▶ _Task requirements_
Report only the number of lines that contain the string "agent" in the records below.
※ ※ ※
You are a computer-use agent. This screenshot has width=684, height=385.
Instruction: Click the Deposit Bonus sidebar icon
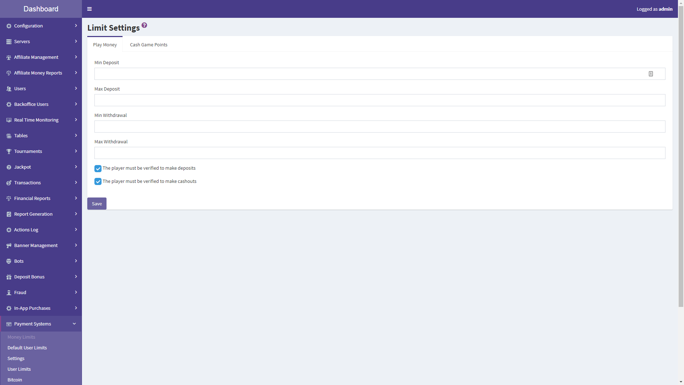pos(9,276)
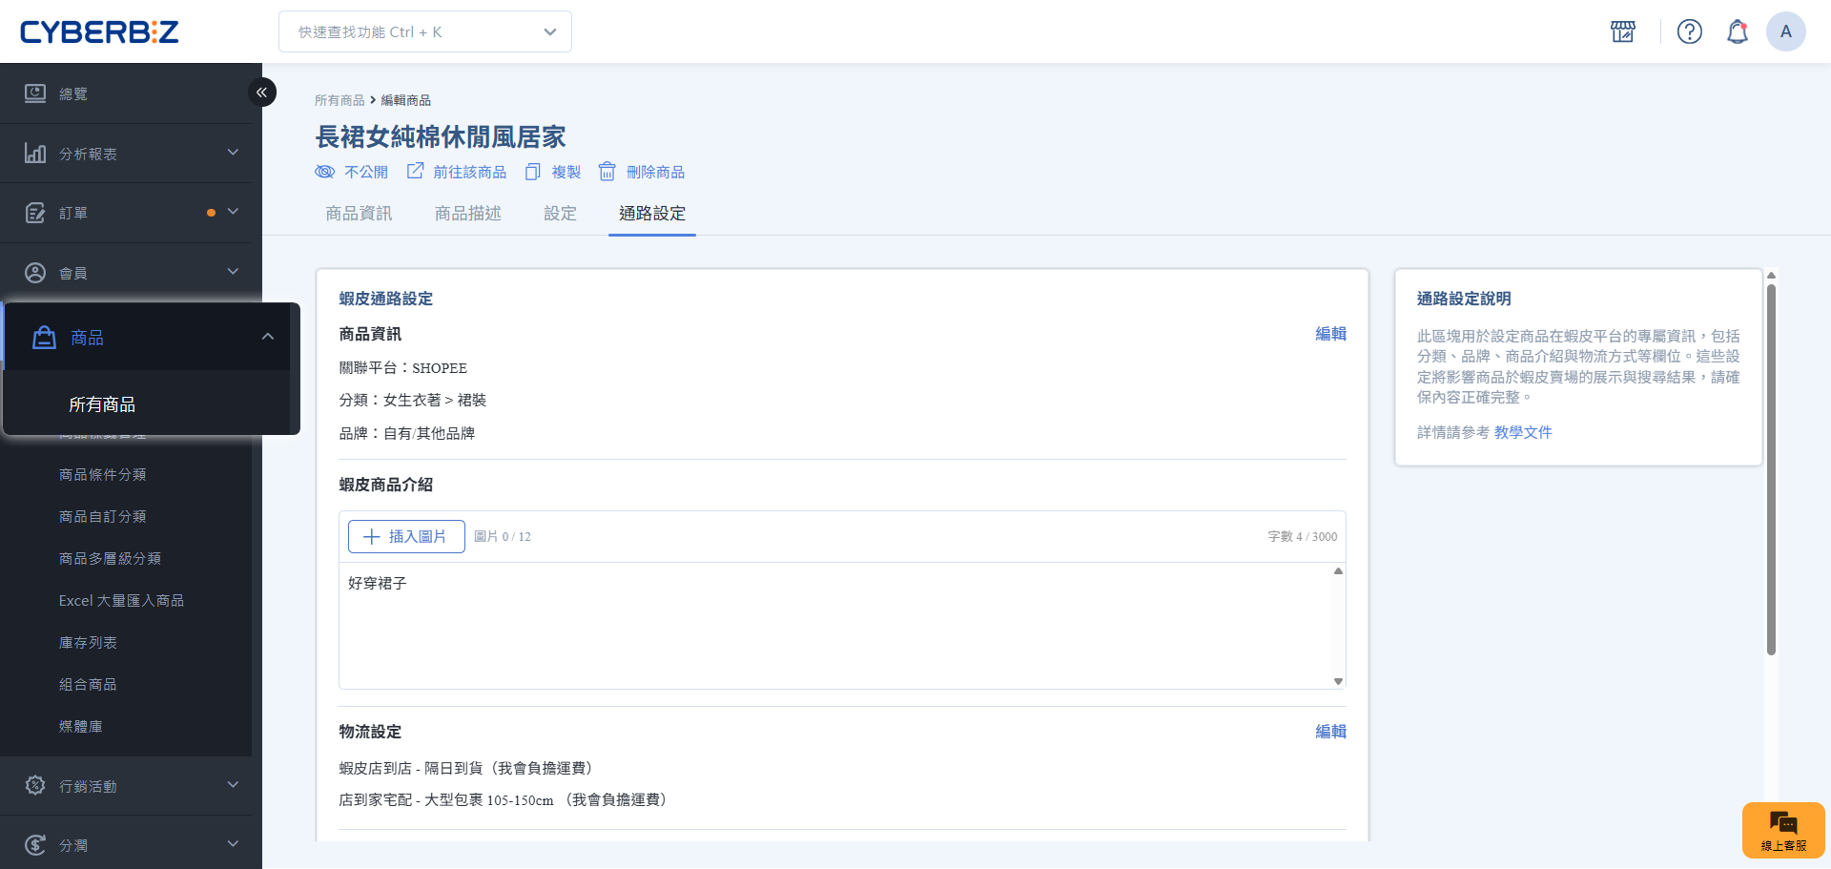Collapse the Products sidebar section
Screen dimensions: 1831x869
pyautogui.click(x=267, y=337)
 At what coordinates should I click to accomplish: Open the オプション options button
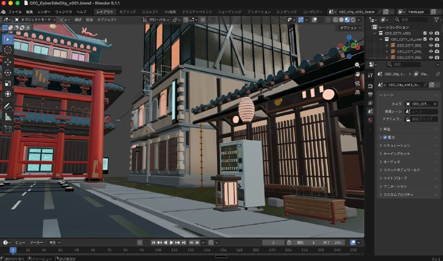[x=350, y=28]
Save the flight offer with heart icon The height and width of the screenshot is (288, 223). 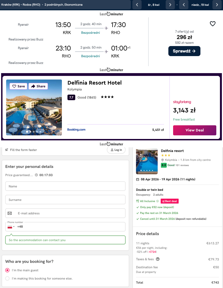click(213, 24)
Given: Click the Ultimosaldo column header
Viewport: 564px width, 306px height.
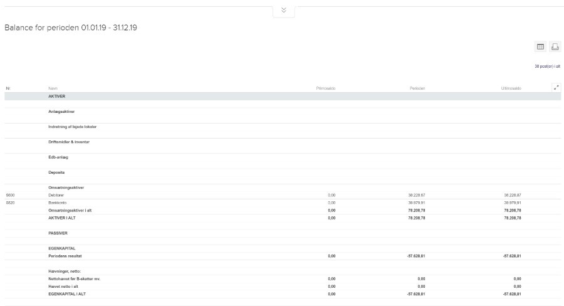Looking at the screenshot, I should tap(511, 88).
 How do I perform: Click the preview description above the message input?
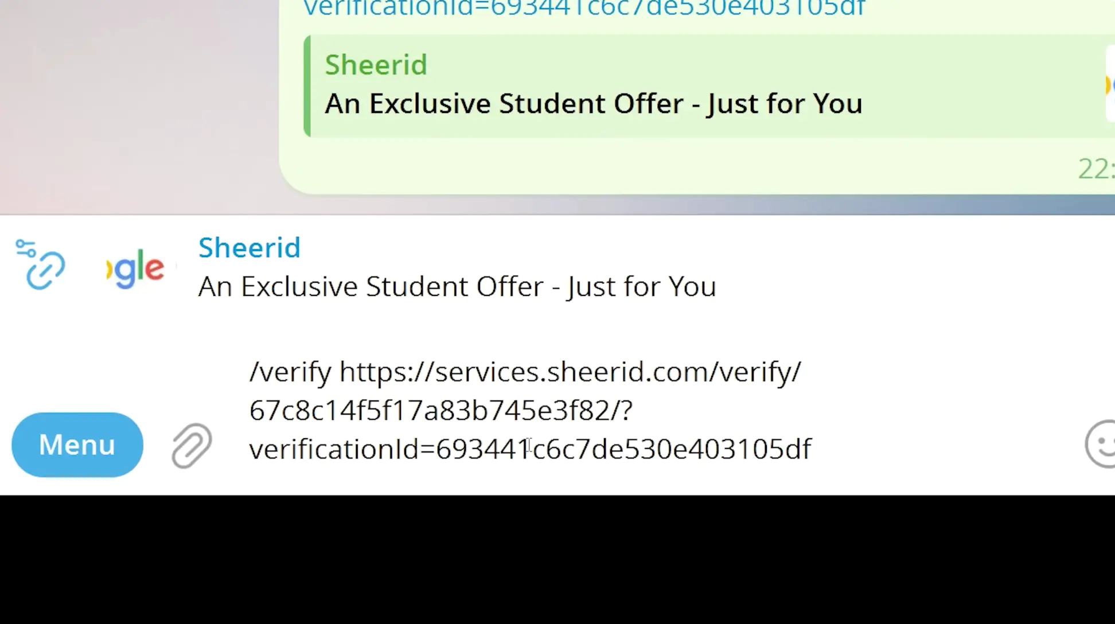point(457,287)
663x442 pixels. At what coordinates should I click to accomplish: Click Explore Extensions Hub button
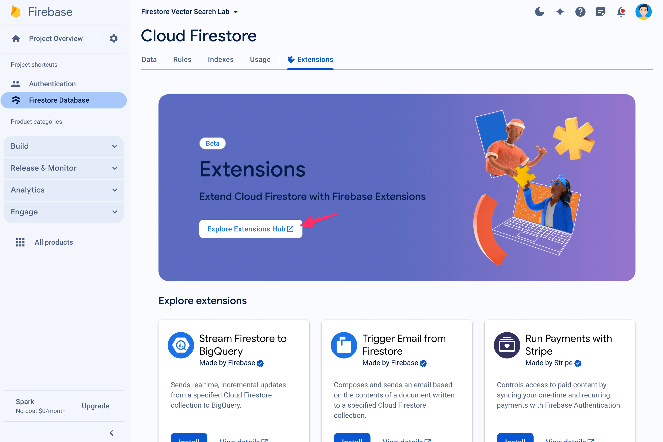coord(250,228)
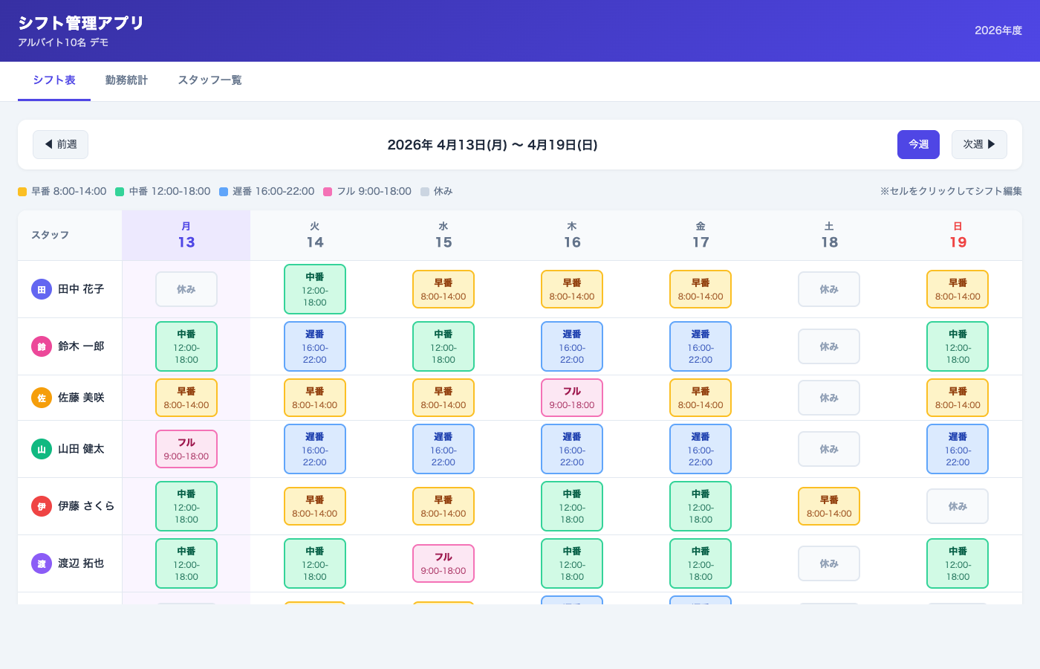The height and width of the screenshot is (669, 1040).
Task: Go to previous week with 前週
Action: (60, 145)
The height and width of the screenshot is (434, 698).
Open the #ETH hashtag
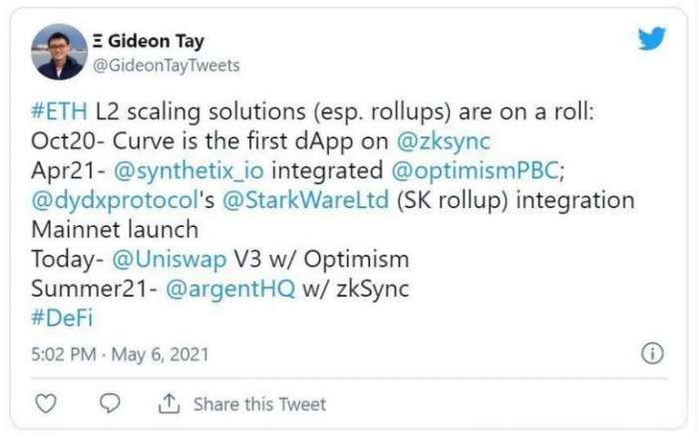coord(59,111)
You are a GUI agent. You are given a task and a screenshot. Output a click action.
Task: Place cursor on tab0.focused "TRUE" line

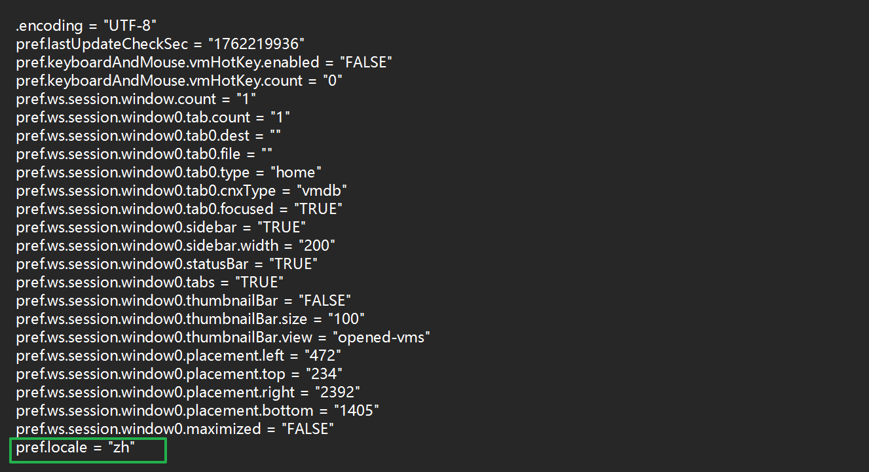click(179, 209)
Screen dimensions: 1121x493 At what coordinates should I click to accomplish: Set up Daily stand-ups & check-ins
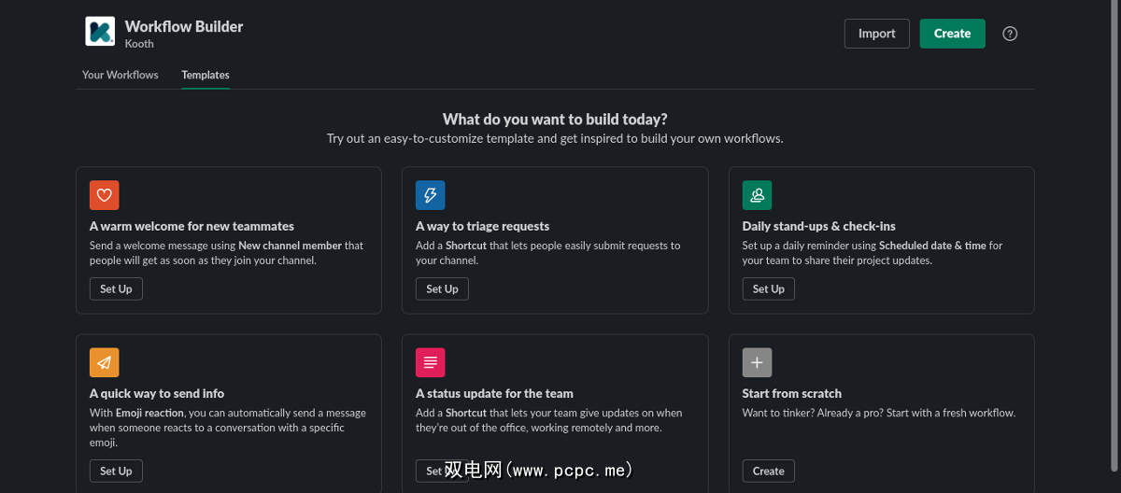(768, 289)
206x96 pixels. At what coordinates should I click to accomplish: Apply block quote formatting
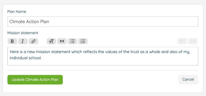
※ ※ ※
▶ _Output for this task_
2